* **Required task**
Reproduce every line of the rows below verbatim, leaving out the pictures.
::::::::::
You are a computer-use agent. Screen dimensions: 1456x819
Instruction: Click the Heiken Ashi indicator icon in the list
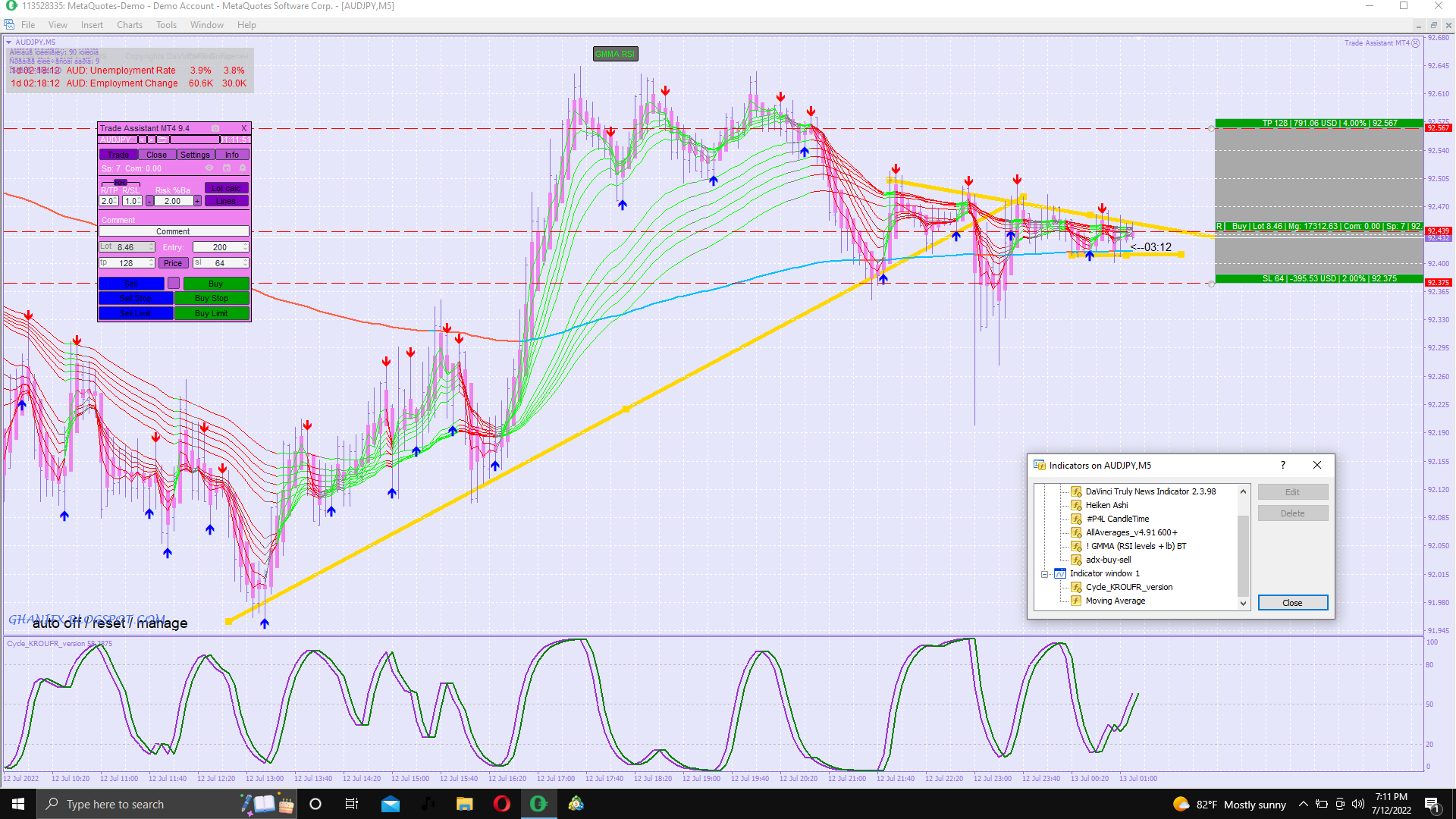[x=1075, y=505]
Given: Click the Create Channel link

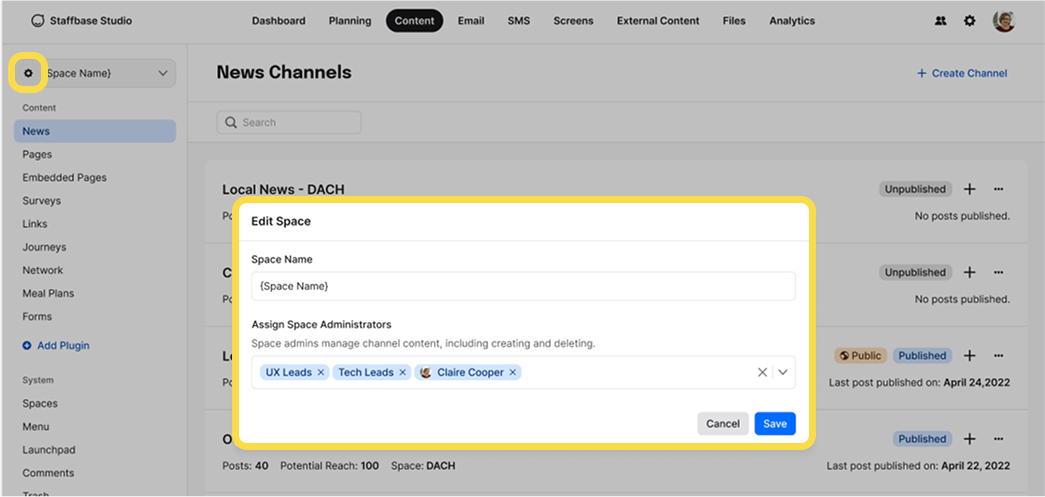Looking at the screenshot, I should click(x=962, y=73).
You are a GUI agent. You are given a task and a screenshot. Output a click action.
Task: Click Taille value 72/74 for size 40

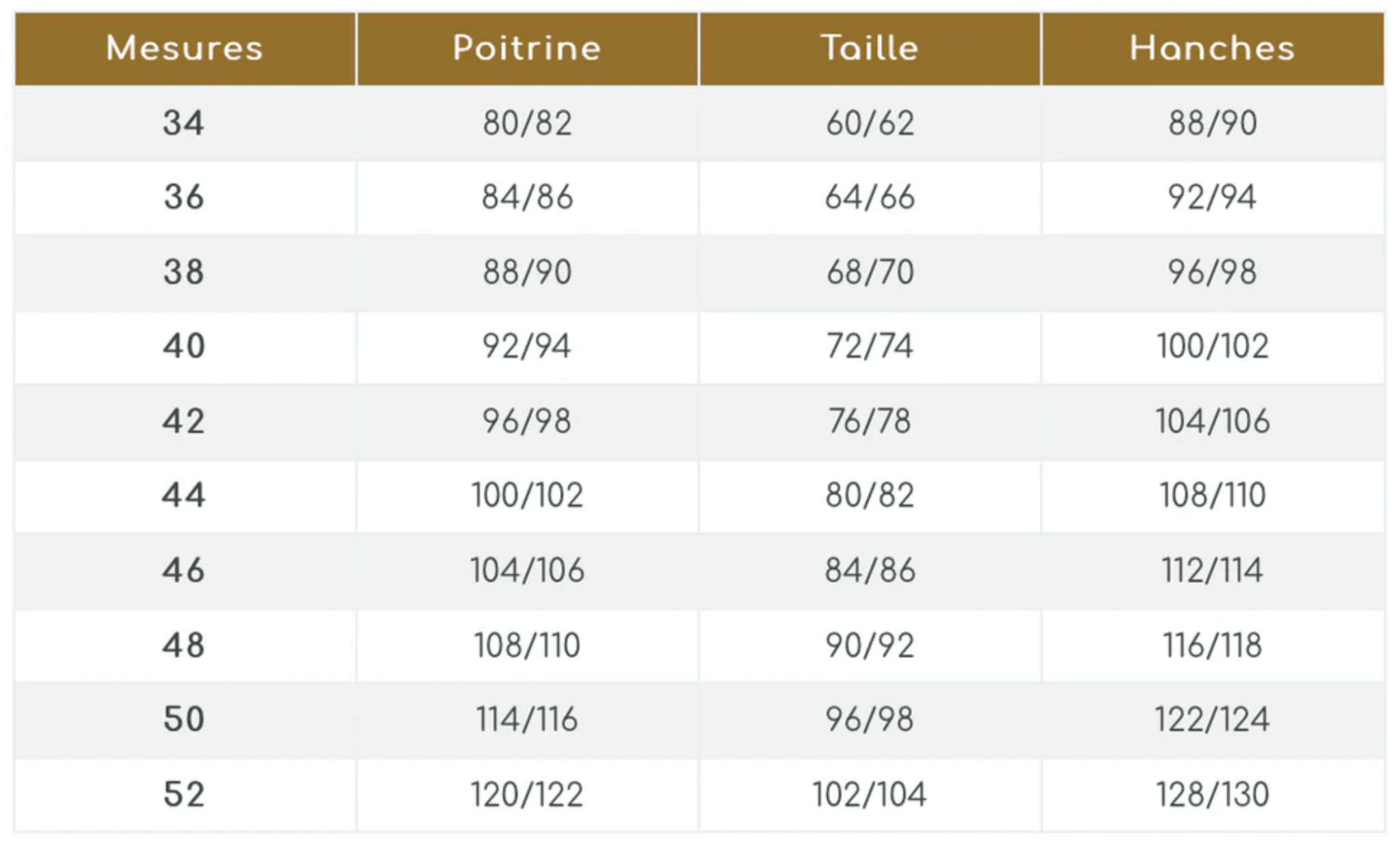pos(870,346)
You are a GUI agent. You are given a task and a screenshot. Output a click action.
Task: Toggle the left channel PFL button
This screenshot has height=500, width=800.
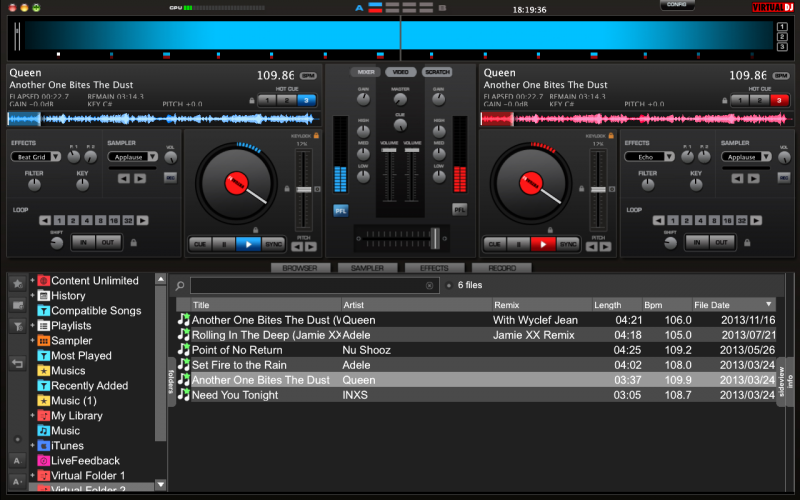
::::::::::
* **Response below**
You are a computer-use agent. Screen dimensions: 1456x819
Instruction: Click the Heiken Ashi indicator icon in the list
[x=1075, y=505]
Given: Click the Create Channel link

Looking at the screenshot, I should click(x=962, y=73).
You are a GUI agent. You are given a task and a screenshot. Output a click action.
Task: Click Taille value 72/74 for size 40

pos(870,346)
You are a GUI agent. You are given a task and a screenshot. Output a click action.
Task: Toggle the left channel PFL button
This screenshot has height=500, width=800.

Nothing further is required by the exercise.